Und das ist nun die Aufgabe der Kirche, aller derjenigen, die wie Maria ihr „Fiat“ sprechen, dass das Wort in ihnen Fleisch werde. Aller derjenigen, in denen ein „neuer Mensch“ durch den Heiligen Geist empfangen wurde. Weil sie dazu bereit sind. Weil sie sich von diesem Geist des Mitteilens und der Liebe packen lassen. Dem Geist der Kommunion.

Der Heilige Geist ist der Lebensspender der Kirche, ihr Spiritus rector. Er ist es, der sie unablässig neu schafft, sie „von allen vier Winden“ her unermüdlich sammelt. Er ist es, der allen Hindernissen zum Trotz bewirkt, dass es Menschen gibt, die einander lieben: „Betrübet den Heiligen Geist nicht, in dem ihr auf den Tag der Erlösung besiegelt seid...Seid vielmehr miteinander gütig und barmherzig und vergebt einander“ (Eph 4,30.32). „Alle, die vom Geiste Gottes getrieben werden, sind Söhne Gottes“ (Röm 8,14). Wer sich von der Gemeinschaft der Brüder – von dem Geist der Gemeinschaft – fernhält, ist nicht mehr Sohn. Wo immer zwei oder drei in Seinem Namen beisammen sind, ist Er mitten unter ihnen. In Seinem Namen – das will sagen: in Seinem Geist. Es ist immer der gleiche Grundton: „Vater, dass sie eins seien, wie Wir eins sind – eins in Uns.“ Es gibt keine gültige Gemeinschaft als mit Ihnen. Und es gibt keine gültige Einigung mit Ihnen als in Mit-Gemeinschaft. Mit mehreren. Eng verbunden.

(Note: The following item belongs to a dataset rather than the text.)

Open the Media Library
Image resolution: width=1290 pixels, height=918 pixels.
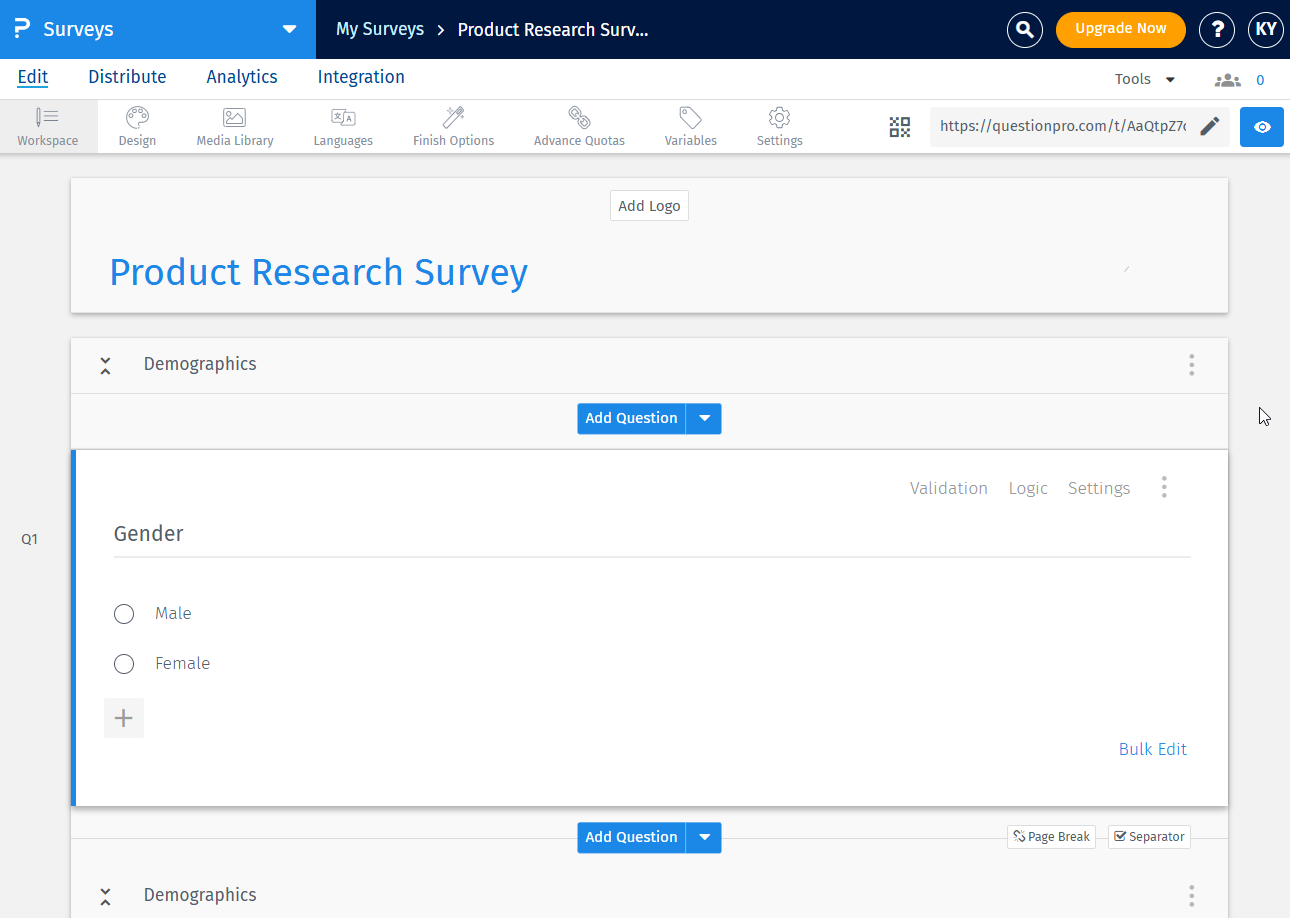234,126
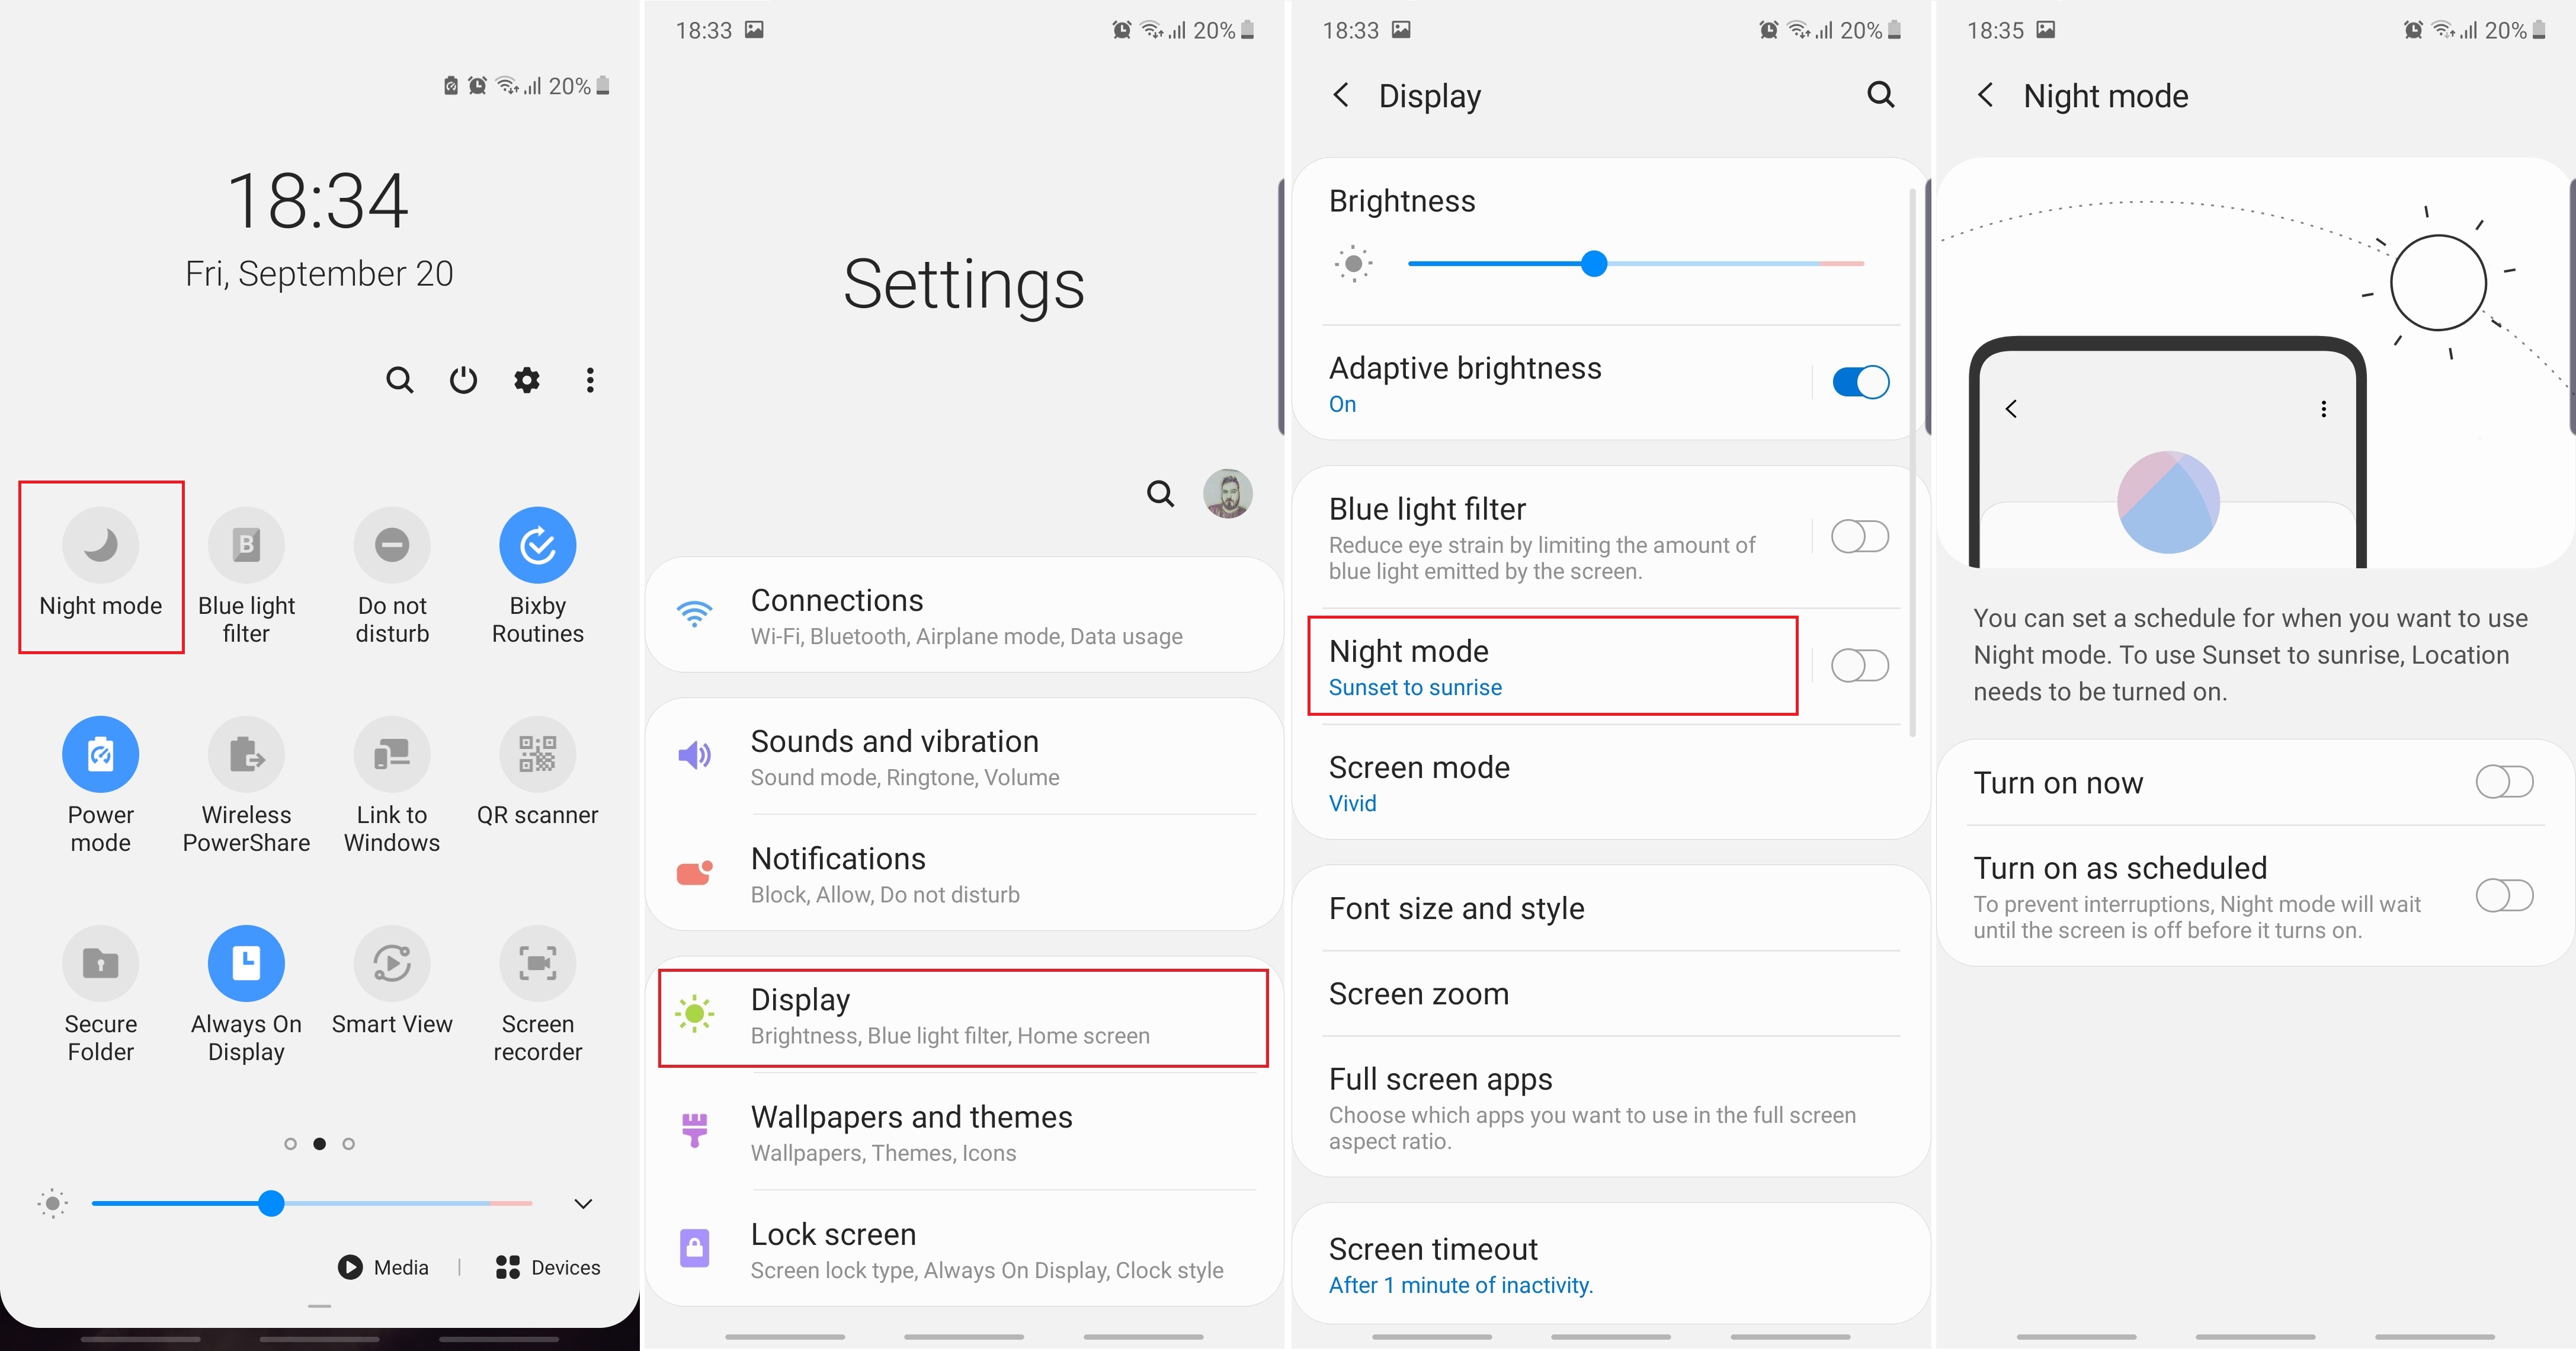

„Und ihr sollt erkennen, dass Ich der Herr bin...wenn Ich euch Meinen Geist gebe, dass ihr lebt, und euch Ruhe gewähre in eurem Lande.“ (Liturgie vom Karsamstag) Diese Ruhe, das ist die Freude des Pfingstfestes – im Gegensatz zu der Verwirrung beim Turm von Babel –, die Freude aller Pfingsten, an denen Menschen mit einem Schlag zur wahrhaften Liebe, zum wahrhaften gegenseitigen Verstehen erwachen. Und welches Mittel verhilft uns dazu, den Nächsten zu verstehen? Die Liebe. „Jeder einzelne hörte sie in seiner Muttersprache reden.“ Es handelt sich da nicht um einen sprachwissenschaftlichen Kraftakt, sondern die Nächstenliebe ist es, die uns so wandelt, dass jeder sich verstanden, geliebt, glücklich, nahe bei uns fühlt. „Ihr wisst, welch Geistes ihr seid!“

Man muss darauf achten, dass man den Beinamen „Tröster“, den man dem heiligen Geist gibt, nicht zugunsten unseres Individualismus (d.h. unserer Sünde) verfälscht. Als Christus noch mit seinen Aposteln zusammen war, wurden die Apostel viel öfter durchgerüttelt als „getröstet“. Der Trost besteht in der gegenseitigen Liebe. Es handelt sich nicht darum, jedes mal, wenn wir „gekränkt“ über die „Undankbarkeit“ unserer Brüder sind, still in eine kleine, verschwiegene Kapelle zu flüchten und dort zum Herrn zu jammern, damit der Heilige Geist uns über unseren Mangel an Liebe tröstet. Wir gelangen zum Heiligen Geist (der Liebe) nur durch die Liebe. Der Trost des heiligen Geistes besteht darin, dass Er uns unablässig und immer von neuem die Kraft verleiht zu lieben. Sein Werk besteht nicht darin, diesen oder jenen zu erleuchten, sondern darin, den Leib Christi zu beleben und aufzubauen. Daher sind die Bedingungen für die Gabe und das Wirken des Heiligen Geistes wesentlich gemeinschaftsbestimmt. Er wirkt in der gegenseitigen Liebe der Gläubigen als Geist der Liebe und der brüderlichen Eintracht. Der Heilige Geist, der den Vater dem Sohn und den Sohn dem Vater zuwendet, muss auch uns einander zuwenden. Wie schwer fällt es uns, uns zur Anbetung eines fleischgewordenen Gottes bereit zu finden! Wenn man das Credo singt, beugt man sich bei den Worten „und ist Mensch geworden“. „Homo factus est“ – „Gott ist Mensch geworden.“ Er ist... dieser Nachbar geworden, der zu nah ist, als dass wir gut beten könnten. Aber was für einen Wert hat unser Gebet, wenn wir uns von Ihm abkehren, um Ihn dort zu suchen, wo Er nicht ist: in unserer einsamen Abgeschlossenheit, in unserer geistigen Innerlichkeit: „Jesus und ich in einer Flasche.“ Gut verkorkt! Man vergräbt das Gesicht in die Hände, um behaglich seinen persönlichen kleinen heiligen Geist zu genießen. Glücklich diese taubstummen Blinden! Sie vernehmen nicht die unangenehmen Rufe dieses Fleisches, bei dem es doch nicht ganz sicher sein mag, dass das Wort darin gefesselt wurde. Trotzdem kniet man nieder, wenn man bei der Pfingstmesse sagt: „Veni Sancte Spiritus...est tui amoris in eis ignem accende.“ - Komm, Heilige Geist...und entzünde in ihnen das Feuer deiner Liebe.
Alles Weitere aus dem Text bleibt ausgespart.